Maybe it would be more accurate to say it would be poor reasoning with what we know today.
Well, yes. If you have excellent physical and observational reasons to think that the sun is so much bigger that the planets that they are, in effect, in orbit about it, and if you understand the physics of gravitation and of the motion of planets in elliptical orbits you won't start, as Ptolemy did, by assuming that the earth is stationary at the centre of the cosmos. If Newton had known what we know now, he would not have constructed his dynamics the way he did, based on a steadily flowing universal time. If we knew what cosmologists will know in a couple of centuries, Stephen Hawking would have known that he was wrong about ... something,
But that knowledge is the fruit of many centuries of careful observation, and argument about what model or models of the cosmos makes best sense of observation and is consistent with current knowledge of how the universe works. Ptolemy's work on mathematical astronomy, commonly called the Almagest, is the most ancient surviving example of a careful and consistent attempt to unite two things:
1. A physical model of the cosmos, in his case based on a spherical earth that is not moving, and on circular motion of the heavenly bodies. These were not arbitrary or baseless assumptions in the context of his time. (Just try imagining that somebody starts asking you why we can't feel that the earth is spinning daily and moving through space at high speed: you won't find it an easy task to explain away their objections. Dammit, there are even people who still think the earth is flat - a notion that Ptolemy disposed of very carefully and thoroughly early on in his book.)

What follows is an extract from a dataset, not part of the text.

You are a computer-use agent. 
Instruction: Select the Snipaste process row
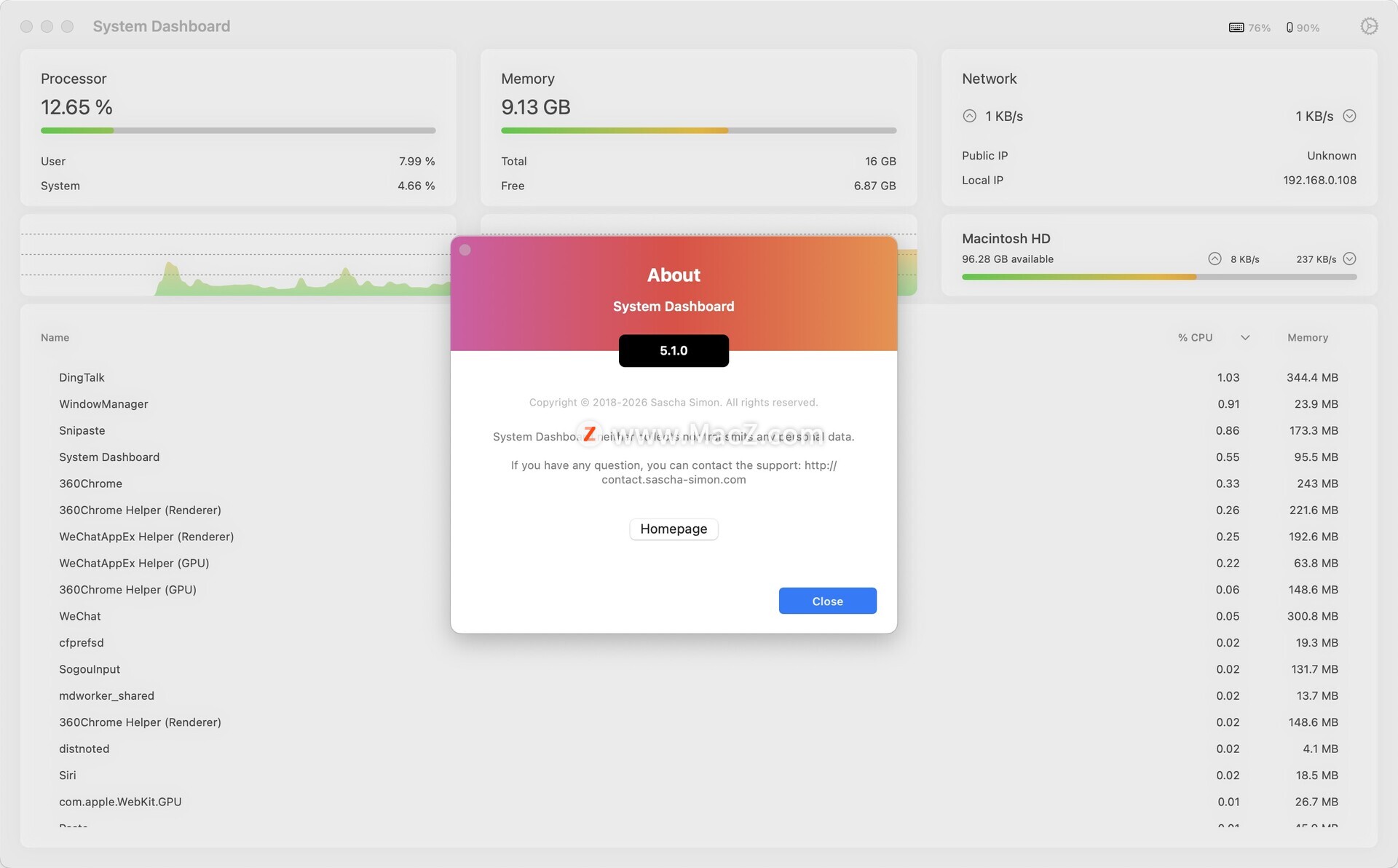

2. A large body of observations, some of them from ancient Babylon, and some from nearer his own day, to which Ptolemy applied some quite difficult trigonometry to derive such basic constants as the radii of the various orbital circles involved, and their speeds of rotation.
Ptolemy's theory was clearly structured and observation-based. It made predictions that were clear and hence subject to testing (a basic requirement for any piece of science). It was changed and developed by later astronomers for centuries (much of that work took place in the Arab-speaking world), and when Copernicus proposed his new model it used nearly all the theoretical structures that Ptolemy had built. We might go so far as to say no Ptolemy, no Copernicus. Hence no Galileo, no Newton, no Einstein and so on. (That's a simplification, of course, but there is some truth in it.)
Science is cumulative and critical. We go forward from one stepping stone to another, and Ptolemy's work was a large and firm stone that helped us advance in our journey to ... where?
And back to the OP: astrology was not a stupid idea once. Now, as you rightly say "it would be poor reasoning with what we know today".